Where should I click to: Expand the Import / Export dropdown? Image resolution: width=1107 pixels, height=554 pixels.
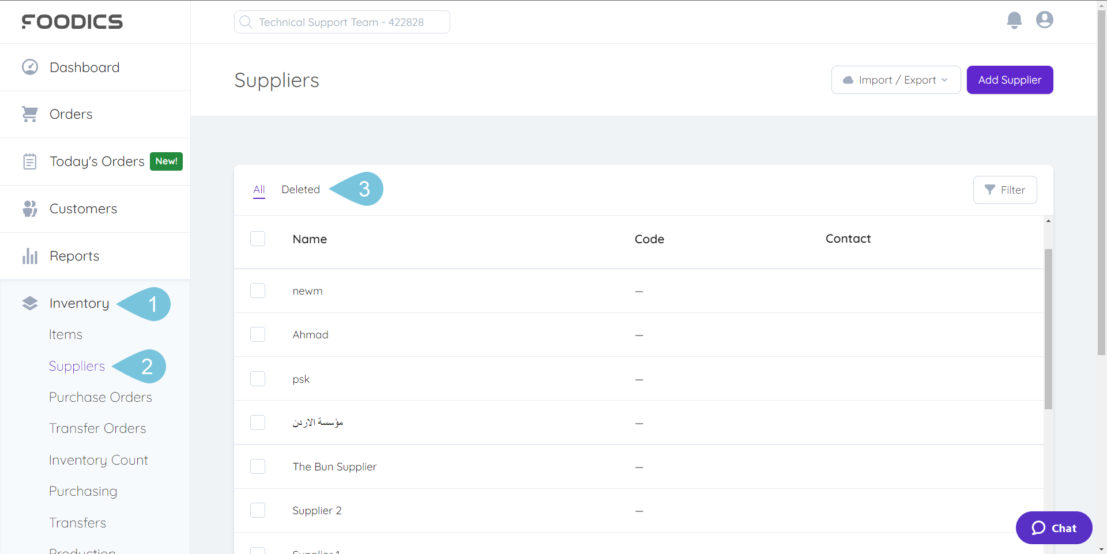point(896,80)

* * *

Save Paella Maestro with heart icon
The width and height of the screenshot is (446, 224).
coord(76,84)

...

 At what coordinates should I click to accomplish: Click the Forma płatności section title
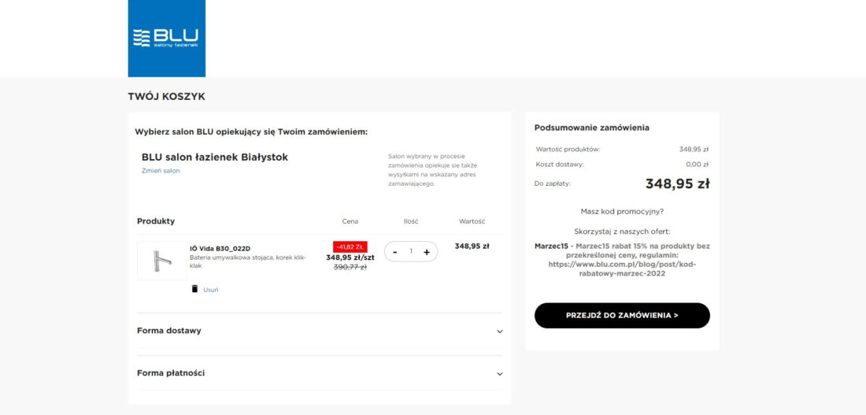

● Task to complete
Copy the lines of material above, from the line containing "Where should I" through the line containing "point(896,80)", both included. Leave out the pictures.

● Result
Where should I click to: Expand the Import / Export dropdown? Image resolution: width=1107 pixels, height=554 pixels.
point(896,80)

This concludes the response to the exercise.